## Consigna 1
Reproduzca sin cambios el tramo del listado que va desde su primera línea hasta la línea que contiene "Action: pyautogui.click(x=1237, y=497)", ambas incluidas.

El viernes 1º de diciembre comienza en Bogotá un encuentro inédito que se prolongará dos días más, hasta el 3 del mismo mes. Inédito por el tema que se plantea y por los que participarán del mismo. Será presidido por los cardenales Marc Ouellet y Ruben Salazar, presidentes de la Comisión Pontificia para América Latina (CAL) y el Consejo Episcopal Latinoamericano (CELAM). La Secretaría de Estado estará representada por el arzobispo Paul Richard Gallagher, Secretario para las relaciones con los Estados. Estarán presentes cinco cardenales y 15 obispos latinoamericanos estarán presentes. Se espera la participación de unos 70 altos dirigentes políticos y de gobierno del continente. De la Argentina han confirmado Carolina Stanley, Ministra de Bienestar Social, Julián Domínguez, ex-Presidente de la Cámara de Diputados, el Senador Nacional Omar Perotti y el Intendente de Córdoba, Ramón J. Mestre. Del Brasil participarán 8 diputados de 8 diversos partidos políticos. No se ha recibido confirmación de dos ex-Presidentes, el mexicano Felipe Calderón y el ecuatoriano Rafael Correa. Resulta interesante que de México participarán católicos del PAN, del PRI, de MORENA y del PRD, con representantes de alto nivel. Entre ellos, el ex-Gobernador del Estado de México, el Senador Juan Carlos Romero Hicks, el intendente de Tijuana, en la frontera “caliente”, el Director de Relaciones Internacionales del PAN, y muchos más. Habrá también dos Ministros Anti-corrupción: del Paraguay y Honduras. Está confirmada la presencia de Carlos Raúl Morales Moscoso, Canciller de Guatemala y de Álvaro Vázquez, hijo del Presidente del Uruguay Tabaré Vázquez. Llegarán también a Bogotá representaciones de todos los países de América Latina, aunque falta confirmar las de Venezuela y Cuba. Una plétora de presencias, como vemos, que abarca un amplio espectro de militancia política.
El título ya suena como un programa: “Encuentro de católicos con responsabilidades políticas al servicio de los pueblos latinoamericanos”. La firma de los organizadores, la Comisión Pontificia para América Latina y el Consejo Episcopal Latinoamericano, pone en evidencia el sello oficial y permite deducir – casi con certeza – quién sugirió la idea.

Registros de una fuente de datos:
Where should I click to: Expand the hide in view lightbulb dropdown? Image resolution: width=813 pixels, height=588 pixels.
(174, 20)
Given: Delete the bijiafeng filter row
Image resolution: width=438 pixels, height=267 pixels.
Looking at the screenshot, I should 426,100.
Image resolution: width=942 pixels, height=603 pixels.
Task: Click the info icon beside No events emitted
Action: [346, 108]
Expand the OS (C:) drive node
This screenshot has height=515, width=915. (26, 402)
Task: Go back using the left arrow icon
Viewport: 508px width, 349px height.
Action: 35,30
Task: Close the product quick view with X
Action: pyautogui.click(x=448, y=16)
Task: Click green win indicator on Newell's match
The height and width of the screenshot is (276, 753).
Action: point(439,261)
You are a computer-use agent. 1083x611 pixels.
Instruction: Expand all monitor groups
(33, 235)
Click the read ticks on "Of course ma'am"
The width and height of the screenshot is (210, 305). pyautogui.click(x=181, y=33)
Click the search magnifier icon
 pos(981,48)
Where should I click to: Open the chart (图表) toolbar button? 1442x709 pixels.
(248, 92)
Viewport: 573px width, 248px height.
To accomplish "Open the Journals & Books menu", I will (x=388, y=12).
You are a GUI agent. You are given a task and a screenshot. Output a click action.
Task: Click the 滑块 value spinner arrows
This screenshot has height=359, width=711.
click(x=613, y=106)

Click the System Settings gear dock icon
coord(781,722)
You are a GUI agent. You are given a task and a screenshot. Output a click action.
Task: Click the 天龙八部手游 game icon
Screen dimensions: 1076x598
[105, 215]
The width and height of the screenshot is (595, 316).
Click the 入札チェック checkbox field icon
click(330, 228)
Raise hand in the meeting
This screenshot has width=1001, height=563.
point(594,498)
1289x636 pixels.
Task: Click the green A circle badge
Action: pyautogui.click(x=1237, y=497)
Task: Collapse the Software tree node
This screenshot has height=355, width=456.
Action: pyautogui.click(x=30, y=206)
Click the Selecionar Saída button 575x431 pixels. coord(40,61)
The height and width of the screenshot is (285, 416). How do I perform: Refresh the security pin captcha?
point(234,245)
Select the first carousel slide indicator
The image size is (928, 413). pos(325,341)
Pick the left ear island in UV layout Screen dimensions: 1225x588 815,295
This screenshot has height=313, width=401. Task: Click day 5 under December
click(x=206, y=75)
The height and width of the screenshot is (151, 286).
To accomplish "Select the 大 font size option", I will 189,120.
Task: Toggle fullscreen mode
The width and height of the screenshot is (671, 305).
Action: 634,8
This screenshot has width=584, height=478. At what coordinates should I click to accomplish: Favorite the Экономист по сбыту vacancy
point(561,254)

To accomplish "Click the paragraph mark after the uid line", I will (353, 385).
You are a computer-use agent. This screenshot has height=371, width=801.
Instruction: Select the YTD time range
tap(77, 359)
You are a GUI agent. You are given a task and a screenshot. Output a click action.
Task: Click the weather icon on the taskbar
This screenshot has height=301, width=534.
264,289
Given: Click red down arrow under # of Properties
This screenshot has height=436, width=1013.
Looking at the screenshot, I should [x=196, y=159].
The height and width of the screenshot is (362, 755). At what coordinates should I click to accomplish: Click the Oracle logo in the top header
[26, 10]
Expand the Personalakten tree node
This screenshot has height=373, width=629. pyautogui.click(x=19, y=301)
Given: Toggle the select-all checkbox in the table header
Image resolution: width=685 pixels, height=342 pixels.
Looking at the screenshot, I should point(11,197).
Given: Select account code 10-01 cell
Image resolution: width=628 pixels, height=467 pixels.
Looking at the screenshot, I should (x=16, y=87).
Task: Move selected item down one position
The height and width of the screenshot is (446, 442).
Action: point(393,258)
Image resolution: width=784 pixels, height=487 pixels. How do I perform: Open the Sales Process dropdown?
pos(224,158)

## Consigna 2
En el texto sobre el encuentro de Bogotá, ¿quién representará a la Secretaría de Estado?

## Respuesta del ejercicio 1
Where should I click to: Expand the hide in view lightbulb dropdown? Image resolution: width=813 pixels, height=588 pixels.
(174, 20)
Given: Delete the bijiafeng filter row
Image resolution: width=438 pixels, height=267 pixels.
Looking at the screenshot, I should 426,100.
Image resolution: width=942 pixels, height=603 pixels.
Task: Click the info icon beside No events emitted
Action: [346, 108]
Expand the OS (C:) drive node
This screenshot has height=515, width=915. (26, 402)
Task: Go back using the left arrow icon
Viewport: 508px width, 349px height.
Action: 35,30
Task: Close the product quick view with X
Action: pyautogui.click(x=448, y=16)
Task: Click green win indicator on Newell's match
The height and width of the screenshot is (276, 753).
Action: point(439,261)
You are a computer-use agent. 1083x611 pixels.
Instruction: Expand all monitor groups
(33, 235)
Click the read ticks on "Of course ma'am"
The width and height of the screenshot is (210, 305). pyautogui.click(x=181, y=33)
Click the search magnifier icon
 pos(981,48)
Where should I click to: Open the chart (图表) toolbar button? 1442x709 pixels.
(248, 92)
Viewport: 573px width, 248px height.
To accomplish "Open the Journals & Books menu", I will (x=388, y=12).
You are a GUI agent. You are given a task and a screenshot. Output a click action.
Task: Click the 滑块 value spinner arrows
This screenshot has height=359, width=711.
click(x=613, y=106)

Click the System Settings gear dock icon
coord(781,722)
You are a GUI agent. You are given a task and a screenshot. Output a click action.
Task: Click the 天龙八部手游 game icon
Screen dimensions: 1076x598
[105, 215]
The width and height of the screenshot is (595, 316).
Click the 入札チェック checkbox field icon
click(330, 228)
Raise hand in the meeting
This screenshot has width=1001, height=563.
point(594,498)
1289x636 pixels.
Task: Click the green A circle badge
Action: pyautogui.click(x=1237, y=497)

## Respuesta del ejercicio 2
El arzobispo Paul Richard Gallagher, Secretario para las relaciones con los Estados.